**REQUIRED WORK:**
1/ Shorten the paragraph of the review that begins "In their collection of case studies," or turn it into a list, keeping its main facts.
2/ Write what comes next in the review, beginning after its final sentence.

**PASSAGE:**
* * *

Psychiatry and the Legacies of Eugenics: Historical Studies of Alberta and Beyond
edited by Frank W. Stahnisch and Erna Kurbegović
Athabasca University Press,
411 pages, $37.99
The contributors to Psychiatry and the Legacies of Eugenics do not mince words as they examine the potent consequences that can develop from a popular ideology — particularly an ideology legitimized by the science of its day.
In their collection of case studies focusing on Western Canada and the larger global context, editors Frank W. Stahnisch and Erna Kurbegović and other medical-history scholars investigate early twentieth-century beliefs regarding the “inheritance of biological, psychological, and sociological human traits.” They show how these beliefs were able to penetrate all corners of society, including legislation, medical practices, and media representations.

* * *

**PROVIDED DATA:**
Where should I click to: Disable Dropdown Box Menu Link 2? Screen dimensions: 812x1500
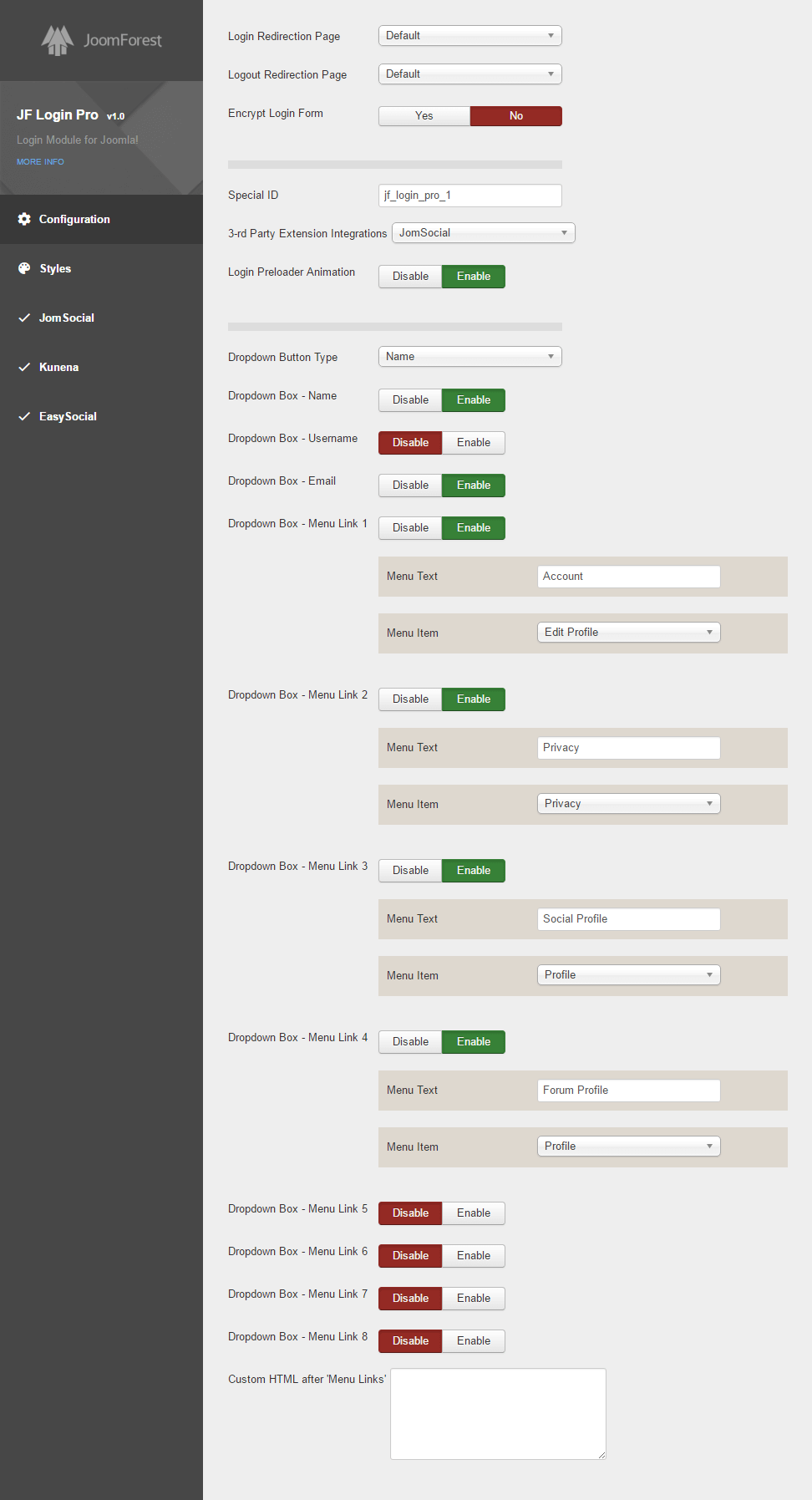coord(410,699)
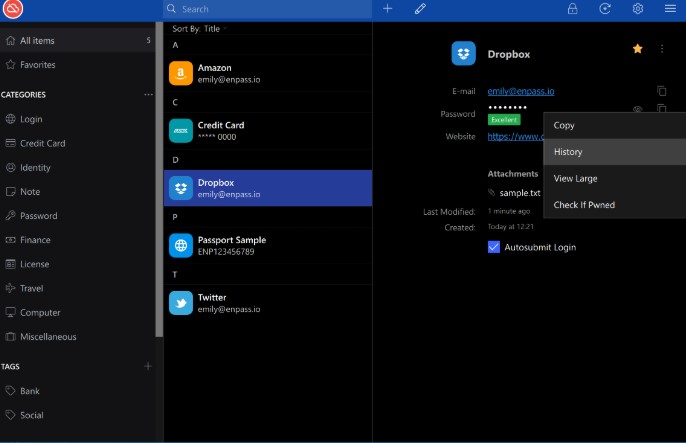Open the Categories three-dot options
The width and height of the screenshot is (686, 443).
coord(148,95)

* * *

**EXPECTED OUTPUTS:**
1/
- Editors Frank W. Stahnisch and Erna Kurbegović, along with other medical-history scholars, present case studies on Western Canada and the wider global context.
- They examine early twentieth-century beliefs about the "inheritance of biological, psychological, and sociological human traits."
- They show that these beliefs reached every corner of society, including legislation, medical practices, and media representations.

2/
Psychiatry and the Legacies of Eugenics is a bold anthology that offers a historical overview of the Western Canadian uptake of the eugenics movement while pinpointing key legacies and learning opportunities linked to current discourses on mental health. Readers are left to think critically as they ponder the aftershocks.
To what extent was Western Canada simply caught up in a “transnational phenomenon” with its acceptance of forced sterilization and other inhumane practices? And today, as we head into a brave new world, what might the surge of “newgenics” technology say about the evolution — or stagnation — of medical ethics?